▶ **Texto extraído**
----------

El daño colateral**
Tomados de La Jornada, El Fisgón, Hernández y Rocha y El Universal, Helioflores y Naranjo.
Erubiel Tirado*
MÉXICO, D.F. (Proceso).- La justificación principal del
presidente Calderón y sus defensores, dentro y fuera del gobierno, por el hecho
de acudir a las Fuerzas Armadas ante la pérdida del control territorial a manos
de las organizaciones criminales, es que dicha medida era supuestamente
inevitable. Sin embargo, el componente militar en el contexto histórico y
político se ha revelado como parte del problema antes que como la solución,
tanto en su uso policiaco como en la lucha contra el narcotráfico y el crimen
organizado. Al final, el resultado es una distorsión, si no es que una pérdida,
de la esencia de defensa nacional que define a las Fuerzas Armadas.
La participación directa de los militares en la lucha contra
el narcotráfico durante los gobiernos de la alternancia panista 2000-2012, y en
particular la guerra que declaró Felipe Calderón a esa actividad al inicio de
su régimen, trajeron consecuencias negativas para las instituciones armadas y
para la relación civil-militar en México.

----------

▶ **Registros del conjunto**
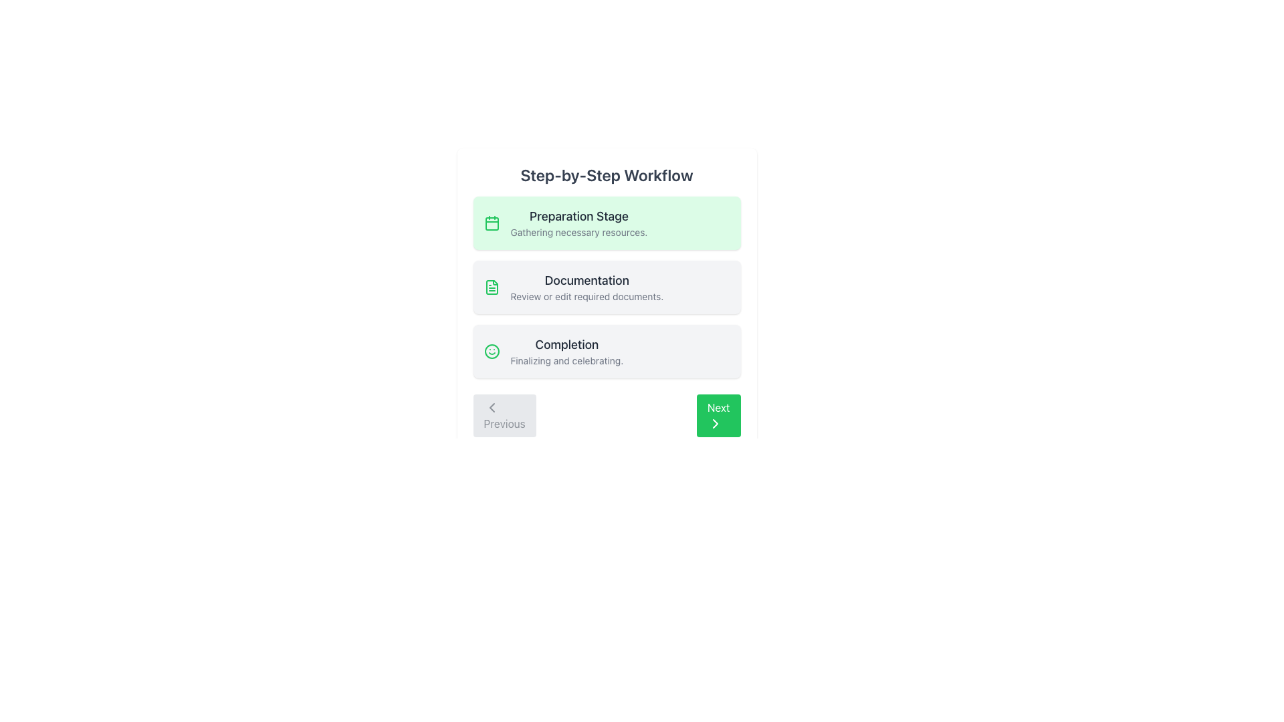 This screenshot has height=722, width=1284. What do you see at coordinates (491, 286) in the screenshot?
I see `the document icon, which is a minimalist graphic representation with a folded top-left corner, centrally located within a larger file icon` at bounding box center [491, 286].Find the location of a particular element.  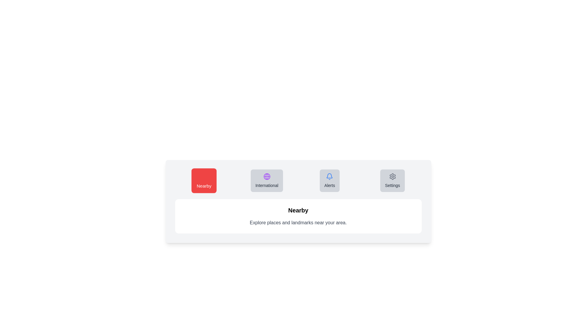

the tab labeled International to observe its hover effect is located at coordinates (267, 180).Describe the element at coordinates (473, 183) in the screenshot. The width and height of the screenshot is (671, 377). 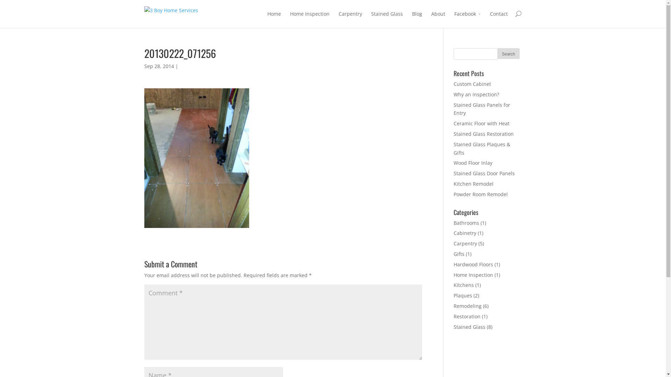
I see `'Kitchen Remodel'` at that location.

----------

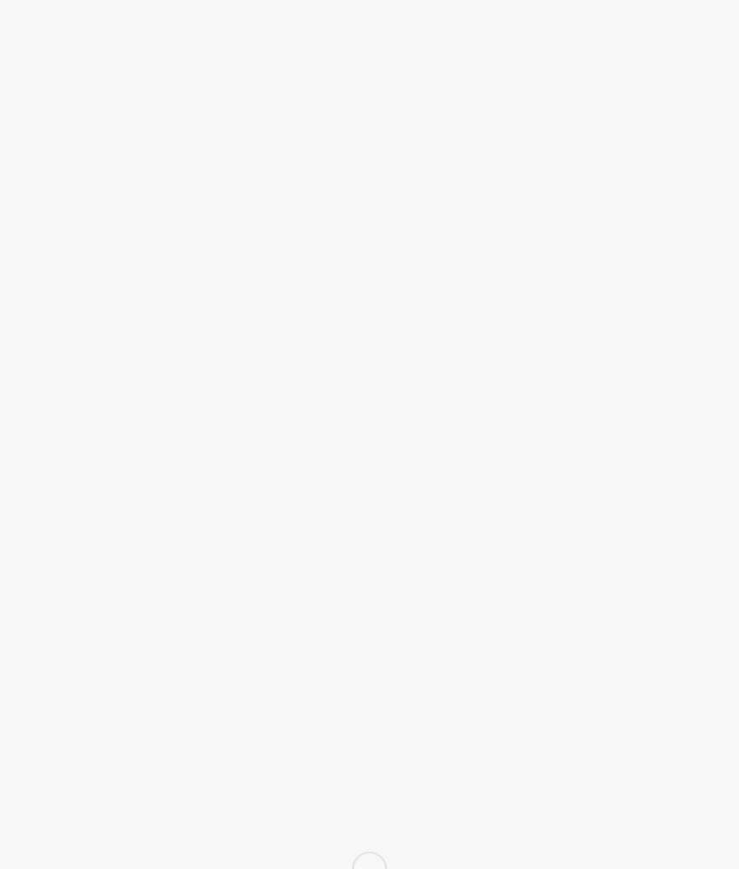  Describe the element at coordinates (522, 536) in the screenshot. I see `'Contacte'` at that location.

----------

▶ **Objetivo A**
Extrae sin cambios el fragmento del artículo sobre las Fuerzas Armadas que empieza en "Erubiel Tirado*" y termina en "las Fuerzas Armadas.".
▶ **Objetivo B**
Según el artículo sobre las Fuerzas Armadas, ¿cuál es la justificación principal de Calderón y sus defensores para acudir a los militares?
Los registros provienen de una fuente distinta.

▶ **Respuesta completa A**
Erubiel Tirado*
MÉXICO, D.F. (Proceso).- La justificación principal del
presidente Calderón y sus defensores, dentro y fuera del gobierno, por el hecho
de acudir a las Fuerzas Armadas ante la pérdida del control territorial a manos
de las organizaciones criminales, es que dicha medida era supuestamente
inevitable. Sin embargo, el componente militar en el contexto histórico y
político se ha revelado como parte del problema antes que como la solución,
tanto en su uso policiaco como en la lucha contra el narcotráfico y el crimen
organizado. Al final, el resultado es una distorsión, si no es que una pérdida,
de la esencia de defensa nacional que define a las Fuerzas Armadas.

▶ **Respuesta completa B**
Que esa medida era supuestamente inevitable.